Losing a job is never easy, no matter what the cause. A large recession may get you a lot of company but that never solves the problem of how you can get back on the path to work and a steady income. Coming from the formerly heavily industrial city of Pittsburgh, you probably won’t return to that steady income by waiting to be called back to work. And really, the key word here is work; that is what you are looking for -- the system to turn your labor into money. Maybe now is the time for you to work for you.
I am not talking about building an empire -- starting with a small idea and growing it into a major force employing many. That may happen, but it is very rare and accomplished by those who have a real entrepreneurial drive. You do not need a major venture order to earn a living by being self-employed. This article offers five smaller ideas to work on.
1. Become a contractor to the company that you just left. If your employer had work but needed fewer hours or people, you may be able to come back as a subcontractor. You do the work when it is available and find something else when business is slow. This technique works in only some industries -- building contracting, IT services, graphic design and professional services, home healthcare, and more -- as you must be a true independent employee to comply with the current tax laws, which means you control your own schedule and your own tools.
The value to the employer is that the extra employees do not become overhead when business is slow, and the value to you is that you will make more money for fewer hours if all of your time is spent o n productive work.
2. Do the same work for several companies. If you have been a valuable asset to your former employer and can provide the same value to others in the same industry, set up a single-member limited liability corporation (LLC), the easiest way to form a corporation, and market your skills to all businesses that may need them. Your projects will be shorter, but your payments will be higher. The key to success here is in the marketing.
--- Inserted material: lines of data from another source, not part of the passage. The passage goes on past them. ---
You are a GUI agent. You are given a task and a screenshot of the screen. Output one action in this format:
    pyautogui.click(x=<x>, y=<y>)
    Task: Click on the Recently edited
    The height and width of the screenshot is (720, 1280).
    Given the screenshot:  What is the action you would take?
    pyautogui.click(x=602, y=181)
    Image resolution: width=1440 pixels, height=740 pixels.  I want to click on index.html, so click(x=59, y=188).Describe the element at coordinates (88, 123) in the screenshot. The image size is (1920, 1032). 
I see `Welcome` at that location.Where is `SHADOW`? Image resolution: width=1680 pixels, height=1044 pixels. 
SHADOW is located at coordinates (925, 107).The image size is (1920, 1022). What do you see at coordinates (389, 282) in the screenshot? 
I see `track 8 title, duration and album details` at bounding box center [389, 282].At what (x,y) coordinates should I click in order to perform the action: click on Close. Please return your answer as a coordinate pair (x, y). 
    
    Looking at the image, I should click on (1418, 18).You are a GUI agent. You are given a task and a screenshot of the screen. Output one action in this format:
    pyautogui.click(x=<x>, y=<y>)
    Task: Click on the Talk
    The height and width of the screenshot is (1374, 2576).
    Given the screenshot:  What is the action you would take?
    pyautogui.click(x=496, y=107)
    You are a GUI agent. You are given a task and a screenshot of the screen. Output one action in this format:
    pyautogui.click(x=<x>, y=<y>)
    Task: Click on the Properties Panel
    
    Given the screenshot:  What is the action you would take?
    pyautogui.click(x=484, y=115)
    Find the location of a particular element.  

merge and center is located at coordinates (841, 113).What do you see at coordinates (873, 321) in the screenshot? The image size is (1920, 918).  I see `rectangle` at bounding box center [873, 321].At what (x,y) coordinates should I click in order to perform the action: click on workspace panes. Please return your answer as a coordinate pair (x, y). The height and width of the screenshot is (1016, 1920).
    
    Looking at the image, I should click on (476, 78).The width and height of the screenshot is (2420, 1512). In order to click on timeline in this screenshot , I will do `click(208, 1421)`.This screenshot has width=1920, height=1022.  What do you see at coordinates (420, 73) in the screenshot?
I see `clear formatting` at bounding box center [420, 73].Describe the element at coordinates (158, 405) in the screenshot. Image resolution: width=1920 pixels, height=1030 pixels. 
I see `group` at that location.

3. Look for a small company to buy. By small, I am talking about fewer than five employees. Owners looking to retire may be willing to finance the purchase, and then you can pay for it out of increased cash flow as it grows. Some businesses just need new energy to drive them on to better results.
4. Consider a franchise. The prepackaged business startup comes in many sizes and many price ranges -- from consulting programs to full-scale restaurants. You will get assistance in all phases of the business and ongoing support. Lenders sometimes are more comfortable making loans to a franchise because of the existing track record of the other similar operations.
Remember that you will have to follow a prescribed business path which may keep you from exploiting some of your personal strengths, and you will have ongoing royalties to pay. Make sure that you are getting value in terms of corporate marketing for those fees.
5. Look for Strategic Partners. If the skills you have at not quite enough to cover all of the bases, you may be able to find someone whose strengths are complementary. For example, you have the technical skills but weak sales and marketing skills, or you could sell virtually anything but don’t do well with details. Find someone who is compatible and consider various forms of joint work. You may form a business together or may function only as a joint venture. The main difference between the two is one is permanent, and the other has a timeframe and a goal; when the goal is reached, the venture ends.
An economic downturn is a great time for all kinds of creative collaborations, building virtual businesses that operate to meet the current level of demand. With little overhead, you can be very flexible and make comfortable profits.
At a time when companies are reluctant to hire, we all need to get out of our comfort zone and find new answers. Self-employment may be a temporary solution or a permanent change of direction.